A thought-form is a picture-plus concept in the mind that tends to guide behavior.

A dominant thought-form in Earth civilization today is: universal rule through gigantic, highly organized structures; e.g., mega-corporations that owe no allegiance to any nation.

Imagine a few thousand such corporations with interlocking boards and directorates; colluding with super-regional governments and their honeycombed bureaucracies; combined with regional armies, intelligence agencies and technological elites; hooked to a global surveillance operation; in control of media; cooperating with the largest organized religions on Earth.

Imagine all this as essentially one organization—and you see the thought-form in its wide-screen version.

Top-down as top-down has never been before.

Functions and compartments defined and specialized at every level, and coordinated in order to carry out policy decisions.

As to why such a thought-form should come to dominate human affairs, the simplest explanation is: because it works.

But beneath that answer, for those who can see, there is much, much more.

Individuals come to think that “effective” and “instrumental” and “efficient” are more important than any other issues.

Keep building, keep expanding, keep consolidating gains—and above all else, keep organizing.

Such notions and thought-forms replace life itself.

The Machine has come to the fore.
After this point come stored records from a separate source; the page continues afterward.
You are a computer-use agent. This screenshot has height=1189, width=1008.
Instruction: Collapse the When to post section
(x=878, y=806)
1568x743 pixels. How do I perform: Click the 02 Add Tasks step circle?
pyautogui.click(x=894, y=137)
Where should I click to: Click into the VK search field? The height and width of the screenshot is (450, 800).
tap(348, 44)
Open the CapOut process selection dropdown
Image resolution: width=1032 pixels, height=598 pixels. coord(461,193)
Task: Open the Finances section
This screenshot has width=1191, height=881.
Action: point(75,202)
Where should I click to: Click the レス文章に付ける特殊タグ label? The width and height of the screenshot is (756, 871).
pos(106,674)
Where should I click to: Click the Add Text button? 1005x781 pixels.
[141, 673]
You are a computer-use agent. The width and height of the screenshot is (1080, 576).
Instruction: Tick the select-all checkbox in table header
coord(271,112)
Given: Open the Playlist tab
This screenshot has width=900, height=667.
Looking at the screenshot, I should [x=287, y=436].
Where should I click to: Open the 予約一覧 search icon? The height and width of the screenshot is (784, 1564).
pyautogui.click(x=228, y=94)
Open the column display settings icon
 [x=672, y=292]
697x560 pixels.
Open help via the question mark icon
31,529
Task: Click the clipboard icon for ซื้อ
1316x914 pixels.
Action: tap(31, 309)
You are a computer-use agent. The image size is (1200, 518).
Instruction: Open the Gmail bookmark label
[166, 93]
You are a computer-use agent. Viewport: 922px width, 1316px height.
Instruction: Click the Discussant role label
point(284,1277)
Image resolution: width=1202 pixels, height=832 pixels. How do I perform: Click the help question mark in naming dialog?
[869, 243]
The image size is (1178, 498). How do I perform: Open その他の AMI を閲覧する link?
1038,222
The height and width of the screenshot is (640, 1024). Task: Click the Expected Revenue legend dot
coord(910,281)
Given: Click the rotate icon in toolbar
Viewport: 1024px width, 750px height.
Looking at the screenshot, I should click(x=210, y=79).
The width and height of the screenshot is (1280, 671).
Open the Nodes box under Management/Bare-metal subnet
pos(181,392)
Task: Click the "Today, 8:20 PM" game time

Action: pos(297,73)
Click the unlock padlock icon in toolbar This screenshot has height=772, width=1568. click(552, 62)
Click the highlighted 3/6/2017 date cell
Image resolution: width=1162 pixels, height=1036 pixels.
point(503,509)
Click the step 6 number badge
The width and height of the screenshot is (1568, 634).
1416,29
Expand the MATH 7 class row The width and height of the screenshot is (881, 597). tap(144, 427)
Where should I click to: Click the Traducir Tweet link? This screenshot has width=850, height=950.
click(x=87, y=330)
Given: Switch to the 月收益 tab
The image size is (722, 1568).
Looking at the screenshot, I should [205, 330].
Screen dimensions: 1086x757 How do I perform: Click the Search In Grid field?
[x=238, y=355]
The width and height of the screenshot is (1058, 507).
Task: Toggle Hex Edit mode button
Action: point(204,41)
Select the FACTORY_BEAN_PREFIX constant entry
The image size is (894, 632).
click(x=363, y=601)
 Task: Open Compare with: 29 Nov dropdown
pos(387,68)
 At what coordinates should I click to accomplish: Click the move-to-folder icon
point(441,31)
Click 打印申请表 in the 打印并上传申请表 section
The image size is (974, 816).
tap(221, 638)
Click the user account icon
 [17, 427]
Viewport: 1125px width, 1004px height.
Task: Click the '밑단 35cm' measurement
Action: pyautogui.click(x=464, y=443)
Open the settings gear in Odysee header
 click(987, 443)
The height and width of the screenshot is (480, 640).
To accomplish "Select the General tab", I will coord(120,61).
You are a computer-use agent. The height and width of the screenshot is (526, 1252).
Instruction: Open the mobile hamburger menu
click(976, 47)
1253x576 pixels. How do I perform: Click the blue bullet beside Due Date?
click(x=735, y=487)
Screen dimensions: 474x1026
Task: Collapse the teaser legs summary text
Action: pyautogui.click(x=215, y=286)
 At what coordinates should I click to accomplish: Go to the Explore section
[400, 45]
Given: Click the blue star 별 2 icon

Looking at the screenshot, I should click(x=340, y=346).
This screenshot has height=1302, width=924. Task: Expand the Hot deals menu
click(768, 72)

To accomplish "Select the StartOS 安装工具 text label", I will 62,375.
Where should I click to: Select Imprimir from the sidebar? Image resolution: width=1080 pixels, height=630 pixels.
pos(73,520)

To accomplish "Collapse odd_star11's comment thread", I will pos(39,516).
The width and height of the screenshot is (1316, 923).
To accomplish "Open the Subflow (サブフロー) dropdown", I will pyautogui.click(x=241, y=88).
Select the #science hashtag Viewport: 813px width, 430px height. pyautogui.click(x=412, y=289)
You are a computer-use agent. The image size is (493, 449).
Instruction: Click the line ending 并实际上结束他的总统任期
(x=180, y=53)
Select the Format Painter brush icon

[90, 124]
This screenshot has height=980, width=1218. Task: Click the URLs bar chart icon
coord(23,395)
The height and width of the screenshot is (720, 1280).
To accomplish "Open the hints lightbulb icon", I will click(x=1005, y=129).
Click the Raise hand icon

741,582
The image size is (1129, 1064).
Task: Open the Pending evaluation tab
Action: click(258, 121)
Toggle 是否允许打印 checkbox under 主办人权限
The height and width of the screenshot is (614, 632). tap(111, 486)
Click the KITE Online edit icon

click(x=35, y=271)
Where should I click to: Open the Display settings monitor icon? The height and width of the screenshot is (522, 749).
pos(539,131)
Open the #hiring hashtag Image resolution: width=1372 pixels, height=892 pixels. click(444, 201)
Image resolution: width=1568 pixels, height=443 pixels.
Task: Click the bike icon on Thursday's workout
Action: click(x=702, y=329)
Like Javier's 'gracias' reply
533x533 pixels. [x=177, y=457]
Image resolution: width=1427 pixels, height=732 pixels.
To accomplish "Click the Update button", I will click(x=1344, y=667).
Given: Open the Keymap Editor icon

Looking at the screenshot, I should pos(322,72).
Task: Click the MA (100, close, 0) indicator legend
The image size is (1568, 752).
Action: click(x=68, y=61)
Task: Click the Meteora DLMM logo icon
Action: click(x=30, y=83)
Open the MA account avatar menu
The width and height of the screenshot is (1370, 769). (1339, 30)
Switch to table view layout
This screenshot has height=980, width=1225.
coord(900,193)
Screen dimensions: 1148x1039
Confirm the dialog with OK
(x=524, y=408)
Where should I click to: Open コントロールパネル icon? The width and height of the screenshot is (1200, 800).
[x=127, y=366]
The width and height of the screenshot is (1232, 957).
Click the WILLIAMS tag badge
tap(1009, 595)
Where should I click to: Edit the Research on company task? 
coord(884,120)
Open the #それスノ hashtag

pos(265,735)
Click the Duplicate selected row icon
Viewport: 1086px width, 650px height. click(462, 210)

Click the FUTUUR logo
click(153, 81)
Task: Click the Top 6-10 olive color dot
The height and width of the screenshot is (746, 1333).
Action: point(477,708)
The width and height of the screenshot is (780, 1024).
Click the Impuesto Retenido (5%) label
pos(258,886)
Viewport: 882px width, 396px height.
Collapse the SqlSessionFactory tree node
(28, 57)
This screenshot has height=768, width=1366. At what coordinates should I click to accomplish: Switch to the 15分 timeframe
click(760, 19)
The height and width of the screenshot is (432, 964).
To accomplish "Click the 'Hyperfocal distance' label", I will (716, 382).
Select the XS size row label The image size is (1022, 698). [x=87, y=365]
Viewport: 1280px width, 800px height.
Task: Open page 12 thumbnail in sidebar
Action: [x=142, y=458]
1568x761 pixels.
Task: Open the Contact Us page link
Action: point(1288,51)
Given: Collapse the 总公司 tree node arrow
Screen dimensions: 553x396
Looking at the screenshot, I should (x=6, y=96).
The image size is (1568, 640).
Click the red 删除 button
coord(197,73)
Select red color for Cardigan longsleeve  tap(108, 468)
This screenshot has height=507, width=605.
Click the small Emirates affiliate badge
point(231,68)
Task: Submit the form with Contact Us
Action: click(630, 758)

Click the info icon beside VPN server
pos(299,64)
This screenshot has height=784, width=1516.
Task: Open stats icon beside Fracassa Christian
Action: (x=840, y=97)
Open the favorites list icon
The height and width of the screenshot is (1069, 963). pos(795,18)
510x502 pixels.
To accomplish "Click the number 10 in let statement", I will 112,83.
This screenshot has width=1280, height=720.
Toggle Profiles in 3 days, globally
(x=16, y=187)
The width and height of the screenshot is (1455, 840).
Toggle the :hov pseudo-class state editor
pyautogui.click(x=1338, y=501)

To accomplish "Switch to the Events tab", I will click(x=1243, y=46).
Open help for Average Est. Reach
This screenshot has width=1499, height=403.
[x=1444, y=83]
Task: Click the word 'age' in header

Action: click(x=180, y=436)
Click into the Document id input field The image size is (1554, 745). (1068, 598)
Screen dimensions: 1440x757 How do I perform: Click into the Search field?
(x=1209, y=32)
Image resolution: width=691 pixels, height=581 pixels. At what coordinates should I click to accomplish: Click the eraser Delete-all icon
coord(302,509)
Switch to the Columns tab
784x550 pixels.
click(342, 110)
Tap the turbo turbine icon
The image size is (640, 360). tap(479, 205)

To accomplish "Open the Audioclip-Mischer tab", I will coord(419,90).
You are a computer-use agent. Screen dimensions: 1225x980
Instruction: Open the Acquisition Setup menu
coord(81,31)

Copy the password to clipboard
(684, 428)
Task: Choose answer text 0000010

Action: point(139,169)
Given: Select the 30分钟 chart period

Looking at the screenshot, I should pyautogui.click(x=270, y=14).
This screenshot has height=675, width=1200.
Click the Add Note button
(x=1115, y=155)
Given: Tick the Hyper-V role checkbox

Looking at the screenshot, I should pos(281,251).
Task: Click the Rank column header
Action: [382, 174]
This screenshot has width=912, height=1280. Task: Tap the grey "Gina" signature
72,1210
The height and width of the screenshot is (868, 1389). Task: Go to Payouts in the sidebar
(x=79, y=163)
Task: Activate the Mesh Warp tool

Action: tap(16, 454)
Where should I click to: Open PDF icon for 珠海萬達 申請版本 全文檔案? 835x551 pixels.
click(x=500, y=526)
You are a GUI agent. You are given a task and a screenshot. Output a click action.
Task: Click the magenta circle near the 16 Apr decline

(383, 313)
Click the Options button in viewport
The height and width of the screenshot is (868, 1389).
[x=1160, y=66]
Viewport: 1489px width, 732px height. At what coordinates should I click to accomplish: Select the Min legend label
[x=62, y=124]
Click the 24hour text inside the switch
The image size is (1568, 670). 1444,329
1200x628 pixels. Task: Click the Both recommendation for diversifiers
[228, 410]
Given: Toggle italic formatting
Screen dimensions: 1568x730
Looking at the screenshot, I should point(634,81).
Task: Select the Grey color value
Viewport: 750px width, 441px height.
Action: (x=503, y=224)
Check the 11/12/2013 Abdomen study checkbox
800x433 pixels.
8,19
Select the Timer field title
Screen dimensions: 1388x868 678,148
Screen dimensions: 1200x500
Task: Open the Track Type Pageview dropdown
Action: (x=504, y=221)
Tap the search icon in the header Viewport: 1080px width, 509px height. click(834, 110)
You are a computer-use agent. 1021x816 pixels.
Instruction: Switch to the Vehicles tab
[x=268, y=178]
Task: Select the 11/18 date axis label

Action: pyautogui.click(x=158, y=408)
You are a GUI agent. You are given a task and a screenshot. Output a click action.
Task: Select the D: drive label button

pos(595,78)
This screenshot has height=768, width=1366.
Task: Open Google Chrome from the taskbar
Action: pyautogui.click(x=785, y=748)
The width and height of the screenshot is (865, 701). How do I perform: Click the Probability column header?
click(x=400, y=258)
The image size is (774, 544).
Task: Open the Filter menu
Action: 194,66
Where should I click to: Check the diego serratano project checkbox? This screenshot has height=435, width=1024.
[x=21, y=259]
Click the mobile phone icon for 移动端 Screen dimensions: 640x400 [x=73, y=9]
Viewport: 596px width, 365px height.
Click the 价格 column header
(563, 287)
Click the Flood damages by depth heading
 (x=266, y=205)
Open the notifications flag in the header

All questions are now about how the individual sees himself fitting into the structure and function of The Machine.

Are human beings becoming social constructs?

Populations are undergoing a quiet revolution. We can cite some of the reasons: television; education; job training and employment requirements; the Surveillance State; government organizations who follow a “zero tolerance” policy; inundation with advertising.

Yes, it’s all geared to produce people who are artificial constructs.

And this is just the beginning. There are a number of companies (see, for example, affectiva.com) who are dedicated to measuring “audience response” to ads and other public messages. I’m talking about electronic measuring. The use of bracelets, for instance, that record students’ emotional responses to teachers in classrooms, in real time. (Bill Gates shoveled grant money into several of these studies.)

Then there is facial recognition geared to the task of revealing how people are reacting when they sit at their computers and view websites.

Push-pull, ring the bell, watch the dog drool for his food. Stimulus-response.

It’s not much of a stretch to envision, up the road a few years, whole populations more than willing to volunteer for this kind of mass experimentation. But further than that, we could see society itself embrace, culturally, the ongoing measurement of stimuli and responses.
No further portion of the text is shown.